Setiap kegiatan pendidikan harus dilengkapi dengan sarana-sarana fisik yang mendorong terlaksananya program dan kegiatan tersebut sesuai dengan kreativitas, daya cipta, dan kebutuhan. Sarana itu dapat berupa buku-buku pelajaran, sekolah/kampus, asrama siswa, perpustakaan, laboratorium, toko-toko buku, ruang seminar-auditorium tempat dilakukan aktivitas diskusi, majalah, surat kabar, radio, televisi, kaset, komputer, internet, dan lain sebagainya.
Mari tengok sirah Nabi saw. dan sejarah Daulah Khilafah Islam (Al-Baghdadi, 1996). Di situ tertera bahwa negara memberikan jaminan pendidikan secara gratis dan kesempatan seluas-luasnya bagi seluruh warga negara untuk melanjutkan pendidikan ke tahapan yang lebih tinggi dengan fasilitas (sarana dan prasarana) yang disediakan negara. Kesejahteraan dan gaji para pendidik sangat diperhatikan dan merupakan beban negara yang diambil dari kas Baitul Mal.

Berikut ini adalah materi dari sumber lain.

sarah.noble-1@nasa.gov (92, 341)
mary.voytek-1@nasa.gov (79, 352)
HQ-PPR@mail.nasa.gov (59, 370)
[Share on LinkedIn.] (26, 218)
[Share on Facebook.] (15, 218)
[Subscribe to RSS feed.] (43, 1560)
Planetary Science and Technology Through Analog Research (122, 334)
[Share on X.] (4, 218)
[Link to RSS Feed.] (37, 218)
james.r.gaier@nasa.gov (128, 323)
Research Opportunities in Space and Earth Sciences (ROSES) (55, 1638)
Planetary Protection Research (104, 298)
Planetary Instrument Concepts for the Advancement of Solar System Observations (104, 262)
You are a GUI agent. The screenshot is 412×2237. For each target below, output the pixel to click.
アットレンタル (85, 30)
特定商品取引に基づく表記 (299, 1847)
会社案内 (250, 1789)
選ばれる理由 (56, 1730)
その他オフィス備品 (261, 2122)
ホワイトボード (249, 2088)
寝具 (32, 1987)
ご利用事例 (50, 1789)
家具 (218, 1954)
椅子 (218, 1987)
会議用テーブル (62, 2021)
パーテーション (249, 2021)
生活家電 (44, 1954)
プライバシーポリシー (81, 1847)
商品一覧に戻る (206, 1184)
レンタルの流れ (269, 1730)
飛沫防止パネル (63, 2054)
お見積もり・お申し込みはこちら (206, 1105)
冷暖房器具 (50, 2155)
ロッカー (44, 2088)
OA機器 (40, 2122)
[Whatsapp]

Beberapa contoh penerapannya adalah Madrasah Al-Muntashiriah yang didirikan Khalifah Al-Muntashir Billah di kota Baghdad. Di sekolah ini setiap siswa menerima beasiswa berupa emas seharga satu dinar (4,25 gram emas).
Begitu pula dengan Madrasah An-Nuriah di Damaskus yang didirikan pada abad 6 H oleh Khalifah Sultan Nuruddin Muhammad Zanky. Di sekolah ini terdapat fasilitas lain seperti asrama siswa, perumahan staf pengajar, tempat peristirahatan, para pelayan, serta ruangan besar untuk ceramah dan diskusi.
Hanya saja mengadopsi pendidikan Islam tak bisa dilepas dari syariah Islam secara keseluruhan. Politik, ekonomi, pergaulan dan sosial kemasyarakatan turut berkontribusi dalam meraih kemaslahatan manusia. Tersisa asa semakin banyak orang yang memahami hingga meyakini bahwa sejatinya Islam Rahmatan lil ‘alamin. Niscaya mampu menutup segala kotak Pandora. Sebagai gantinya menghadirkan solusi yang selesai. Wallahu a’lam.